### What to work on
1. Answer these questions using the passage on natural disaster costs below:
(a) How many disaster incidents occurred in 2016?
(b) What was the annual average cost of natural disasters between 2009 and 2019?
(c) What has wildfires caused significant disruptions to in Alberta?
2. In the passage on natural disaster costs below, rewrite the section starting with "The annual average" and going on through "creating price volatility.", renaming "wildfires" as "forest fires" wherever it appears.

### Passage provided
Data shows seven of the top 10 years for total insured losses have occurred in the last decade—highlighting a persistent upward trend. There were 29 disaster incidents in 2016—hitting a peak with the devastating Fort McMurray wildfire creating about $4 billion in damages alone.


The annual average cost of natural disasters soared to $1.5 billion between 2009 and 2019—compared to only $600 million in the previous decade—a clear indication of escalating economic risk.


The repercussions of frequent natural disasters extend well beyond immediate damage repair.


For example, Alberta’s oil industry has experienced significant disruptions due to wildfires, which have led to unplanned shutdowns at critical production facilities. These shutdowns dampen local economies but also send ripples through global oil markets by reducing supply and creating price volatility.

### Extracted data

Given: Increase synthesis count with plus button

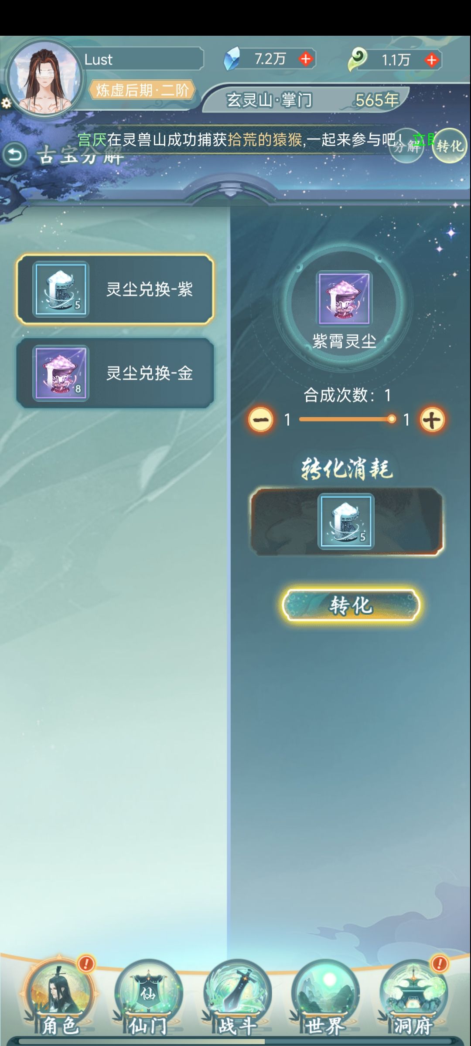Looking at the screenshot, I should coord(432,420).
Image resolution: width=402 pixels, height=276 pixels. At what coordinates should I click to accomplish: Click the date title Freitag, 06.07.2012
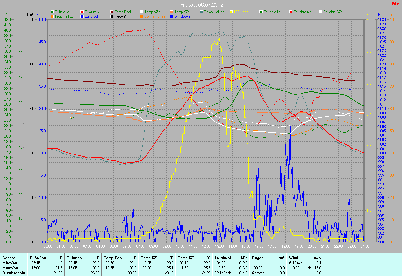point(201,5)
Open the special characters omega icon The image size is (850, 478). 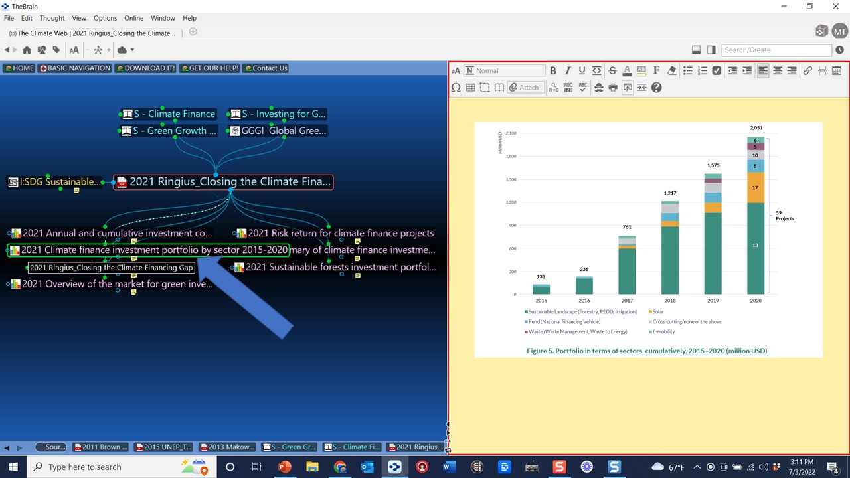tap(456, 88)
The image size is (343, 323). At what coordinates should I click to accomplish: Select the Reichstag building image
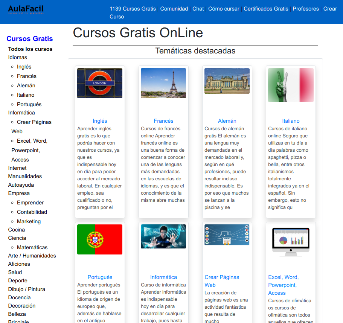coord(227,81)
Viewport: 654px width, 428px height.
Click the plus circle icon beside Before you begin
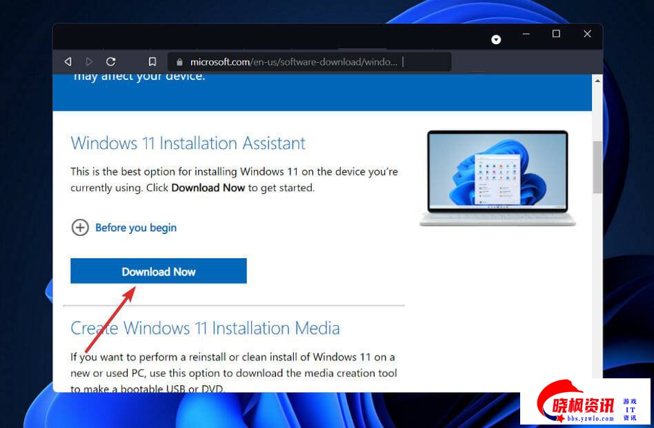tap(80, 227)
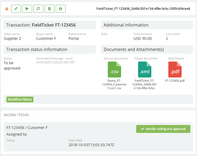Click the Transaction: FieldTicket FT-123456 header

click(41, 25)
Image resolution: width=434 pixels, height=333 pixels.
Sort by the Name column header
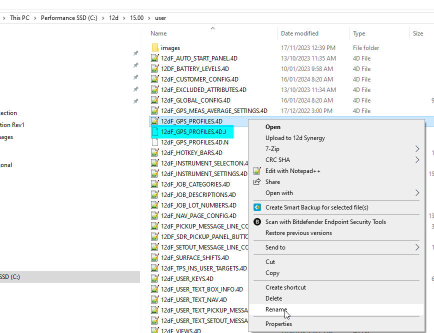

### Answers to this exercise
1.
(a) 29
(b) $1.5 billion
(c) Alberta’s oil industry

2.
The annual average cost of natural disasters soared to $1.5 billion between 2009 and 2019—compared to only $600 million in the previous decade—a clear indication of escalating economic risk.


The repercussions of frequent natural disasters extend well beyond immediate damage repair.


For example, Alberta’s oil industry has experienced significant disruptions due to forest fires, which have led to unplanned shutdowns at critical production facilities. These shutdowns dampen local economies but also send ripples through global oil markets by reducing supply and creating price volatility.